Sapphire's triple fan cooler already made quite an impression on me when we tested a version of it on the R9 280X retail round up from October. It kept the GPU cool but it was also the loudest of the retail cards tested at the time. For the R9 290X model, Sapphire has made some tweaks to the fan speeds and the design of the cooler which makes it a better overall solution as you will soon see.
The key tenets for any AMD R9 290/290X custom cooled card is to beat AMD's reference cooler in performance, noise, and variable clock rates. Does Sapphire meet these goals?

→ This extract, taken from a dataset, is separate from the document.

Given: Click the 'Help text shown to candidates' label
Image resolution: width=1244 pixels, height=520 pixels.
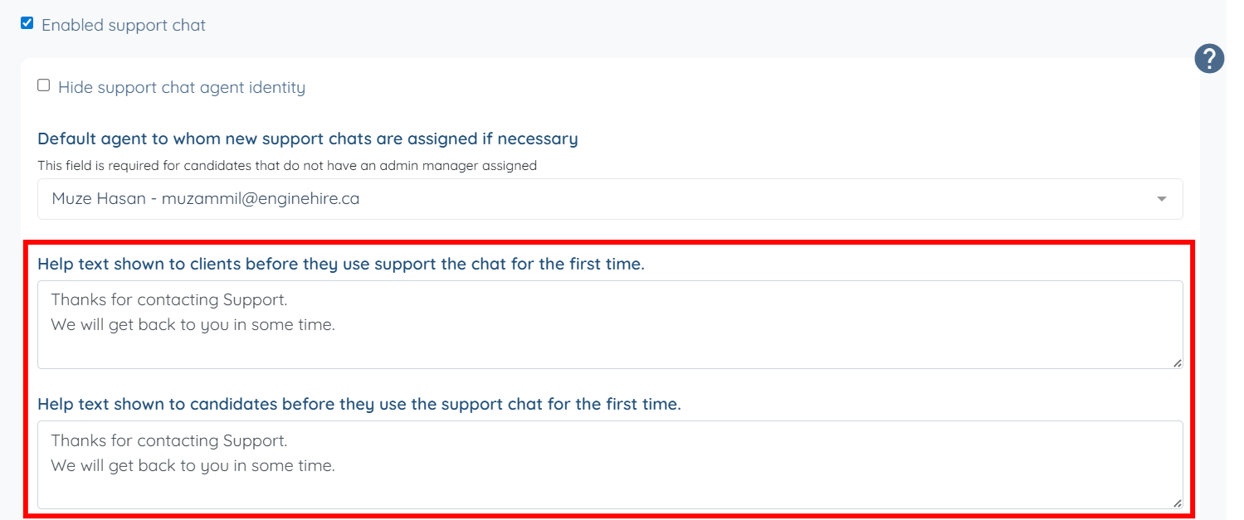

The Sapphire R9 290X Tri-X 4GB
While the ASUS DirectCU II card was taller and more menacing than the reference design, the Sapphire Tri-X cooler is longer and appears to be more sleek than the competition thus far. The bright yellow and black color scheme is both attractive and unique though it does lack the LED light that the 280X showcased.
Sapphire has overclocked this model slightly, to 1040 MHz on the GPU clock, which puts it in good company.
|AMD Radeon R9 290X||ASUS R9 290X DirectCU II||Sapphire R9 290X Tri-X|
|Rated Clock||1000 MHz||1050 MHz||1040 MHz|
|Memory Clock||5000 MHz||5400 MHz||5200 MHz|
|TDP||~300 watts||~300 watts||~300 watts|
|Peak Compute||5.6 TFLOPS||5.6+ TFLOPS||5.6T TFLOPS|
There are three fans on the Tri-X design, as the name would imply, but each are the same size unlike the smaller central fan design of the R9 280X.
Looking at the back of the card, you can clearly see both the heatsink and the fan shroud extend past the standard PCB. That is an interesting note to make as well: as far as I can tell the Sapphire Tri-X card is using the exact same PCB design as the reference AMD R9 290X cards we have in-house. Rather than have some engineers work on a custom design, Sapphire seems to be content with swapping the cooler and changing some firmware.
The Tri-X is a very heavy graphics card thanks to the large heatsink that Sapphire has integrated in the design. Here you can see the fins and heatpipes that whisk the heat away from the GPU to be cooled by the air movement of the three included fans.
External display connectivity also remains unchanged with support for a pair of dual-link DVI connections, a full-size HDMI port and a full-size DisplayPort.
The Sapphire Tri-X 290X still only requires a 6-pin and an 8-pin power connection. This angle might make it look like the connections are hard to remove after having been installed, but there is more than enough room for your fingers.
The fans Sapphire has included on the Tri-X are surprisingly efficient and quiet (as you will see in our testing on the following pages). The Sapphire model was more than capable of keeping up with the ASUS DirectCU II in our testing.
This side by side comparison shows the difference in the size between the Sapphire and the ASUS custom R9 290X models. No girth jokes, okay?